Creates a dashboard, but it is difficult to use

#### Does Not Meet Objective

Unable to create a dashboard

## Getting Started

Please start by reviewing the contents of this project description. If you have any questions, please ask your instructor ASAP.

Next, you will need to complete the [***Project Proposal***](#project_proposal) which must be reviewed by your instructor before you can continue with the project.

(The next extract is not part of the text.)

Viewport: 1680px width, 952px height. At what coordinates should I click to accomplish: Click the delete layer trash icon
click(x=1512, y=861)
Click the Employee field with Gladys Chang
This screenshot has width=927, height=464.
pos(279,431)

Then, you will need to create a GitHub repository. There are three options:
Interactive Data Visualization
1. Look at the [Phase 1 Project Templates and Examples repo](https://github.com/learn-co-curriculum/dsc-project-template) and follow the directions in the MVP branch.
2. Fork the [Phase 1 Project Repository](https://github.com/learn-co-curriculum/dsc-phase-1-project-v3), clone it locally, and work in the `student.ipynb` file. Make sure to also add and commit a PDF of your presentation to your repository with a file name of `presentation.pdf`.
3. Create a new repository from scratch by going to [github.com/new](https://github.com/new) and copying the data files from one of the above resources into your new repository. This approach will result in the most professional-looking portfolio repository, but can be more complicated to use. So if you are getting stuck with this option, try one of the above options instead.

## Summary

This project will give you a valuable opportunity to develop your data science skills using real-world data. The end-of-phase projects are a critical part of the program because they give you a chance to bring together all the skills you've learned, apply them to realistic projects for a business stakeholder, practice communication skills, and get feedback to help you improve. You've got this!